Freezes, Hiccups, locks — the downfall of game immersion
The future of graphics shouldn't only be about astounding players with detailed visuals. I think we get it — games look great now and will continue to look better and better. As the polygonal edges and gritty pixels fade, graphics programmers and engineers should be looking to provide more consistency and clarity. As the last waves of games hit our Xbox 360s and PS3s, one issue is becoming increasingly clear: visual glitches and hiccups are interfering with the enjoyment of the latest and greatest games.
It's a plague that has its origins in the texture pop-in glitches of the early Unreal Engine days. Games like Halo 2 and Mass Effect were marred with low-resolution textures that would quickly gain full detail as scenes continued. These glitches were growing pains that have been mostly eliminated, but new issues seem to be popping up and distracting more than ever.

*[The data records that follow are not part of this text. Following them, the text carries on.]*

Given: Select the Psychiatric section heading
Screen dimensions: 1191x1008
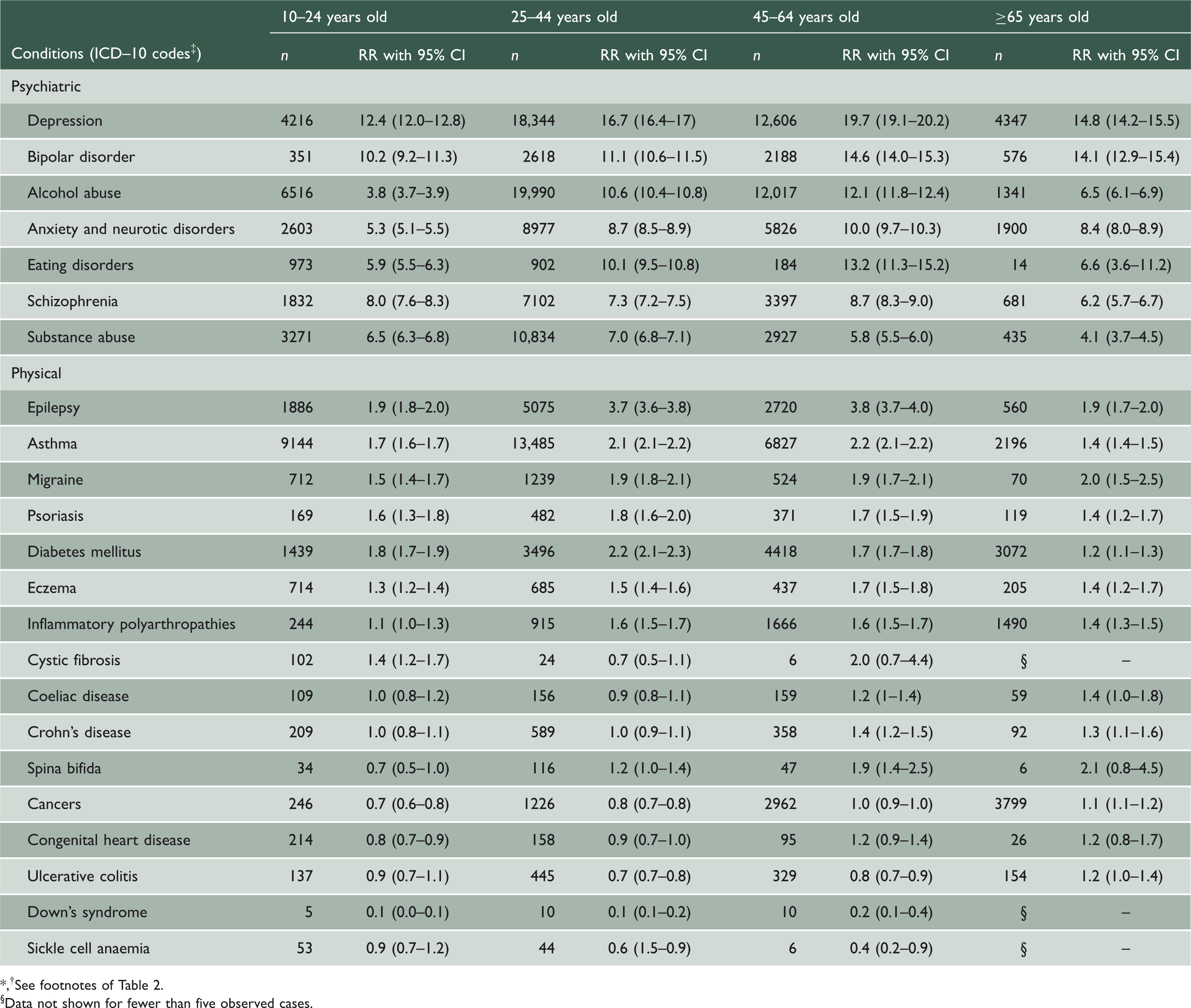Looking at the screenshot, I should pos(46,87).
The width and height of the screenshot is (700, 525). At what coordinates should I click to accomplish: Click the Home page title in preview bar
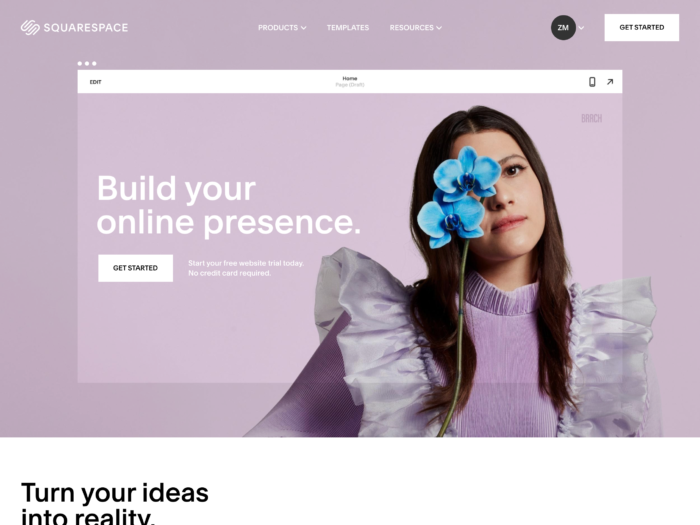pos(350,79)
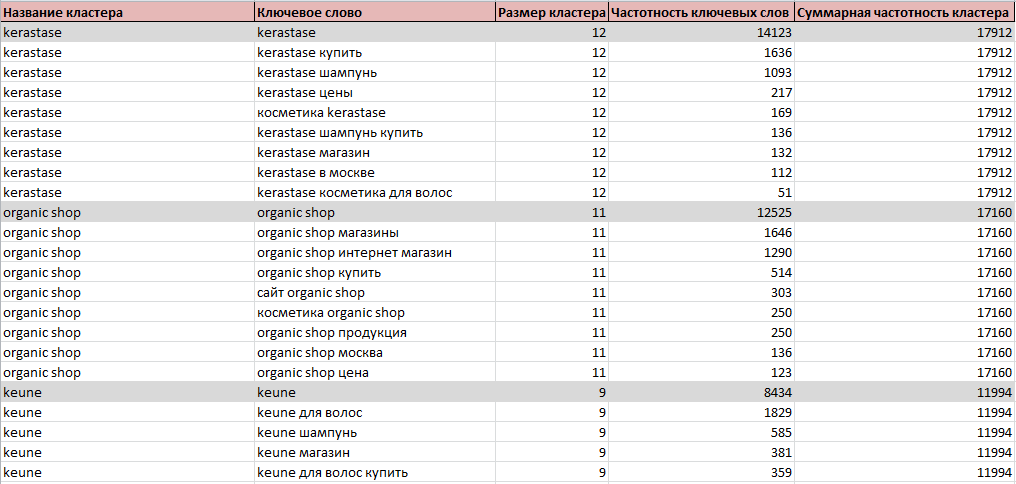Select the 'Название кластера' header cell
The width and height of the screenshot is (1016, 484).
[128, 12]
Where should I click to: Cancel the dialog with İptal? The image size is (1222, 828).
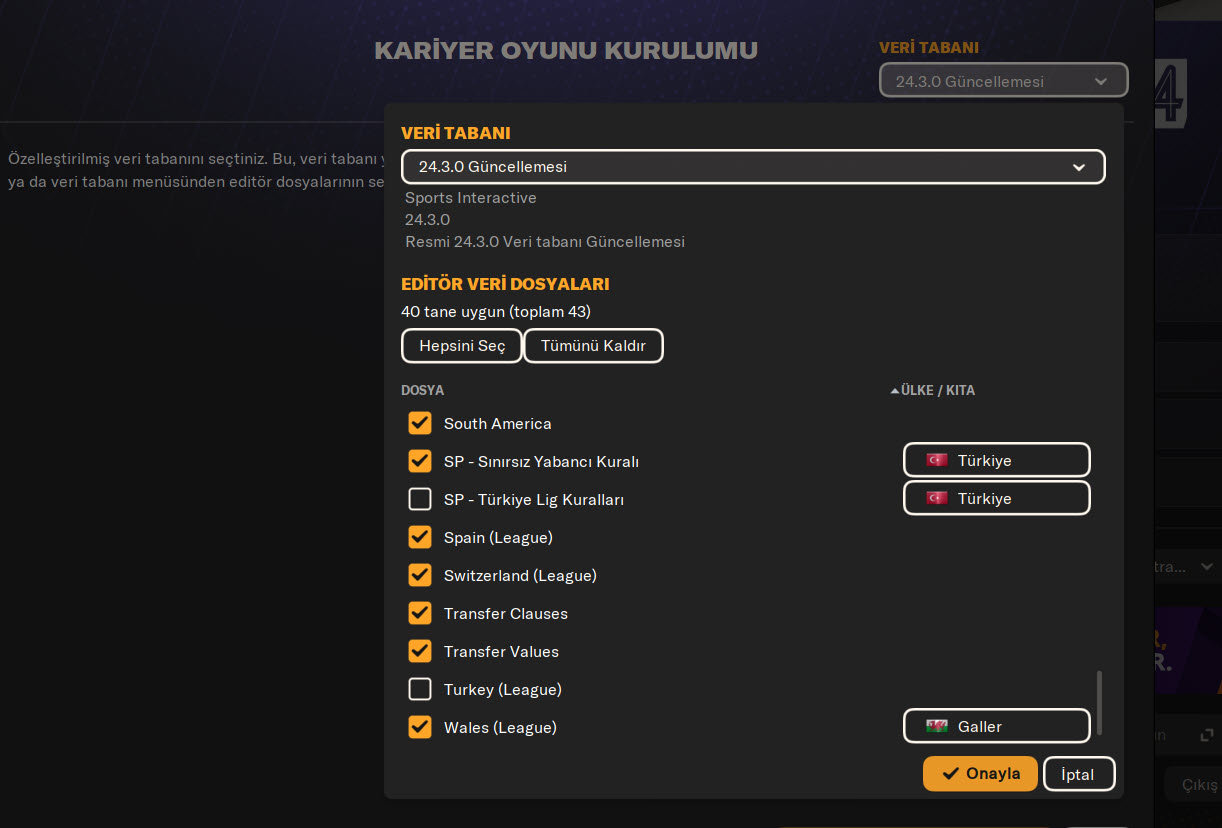pos(1077,774)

Gears of War 3 told the best story the series ever had with a lovable cast of characters. It was still intensely stupid, but it had its share of powerful moments. It's too bad that so many of these moments were interrupted by violent framerate hiccups and freezes so bad that the 360 seemed like it would lock up completely. Transitions between scenes were violent and clunky, ultimately leaving me wondering how much graphical hitches can distract a player from enjoying the story.
Those distractions became even more clear during my playthrough of Mass Effect 3. In a game where story is everything, these little hiccups can really lose you. Characters would be absent from a scene before awkwardly dancing into view or displaying some unintentionally disturbing animations. In one unforgettable moment, Shepard and Liara share a conversation, but instead of Shepard's head being set to look at Liara, it was looking at the little VI drifting around the room. As it passes behind him and he continues his conversation, he very nearly experiences a terrifying Exorcist moment. I have no idea what Shepard and Liara discussed during that scene because I was completely preoccupied with Shepard spazzing out.
Sometimes the issue isn't about losing story beats so much as deflating a sense of atmosphere. The brilliant indie darling Fez is packed with atmosphere, but many of its beautiful moments are ruined by ugly loading hitches that get worse as the game goes on. Music will stutter occasionally, and there have even been cases of players getting genuine lock-ups during the game's fake-out glitch sequences. How is that for irony?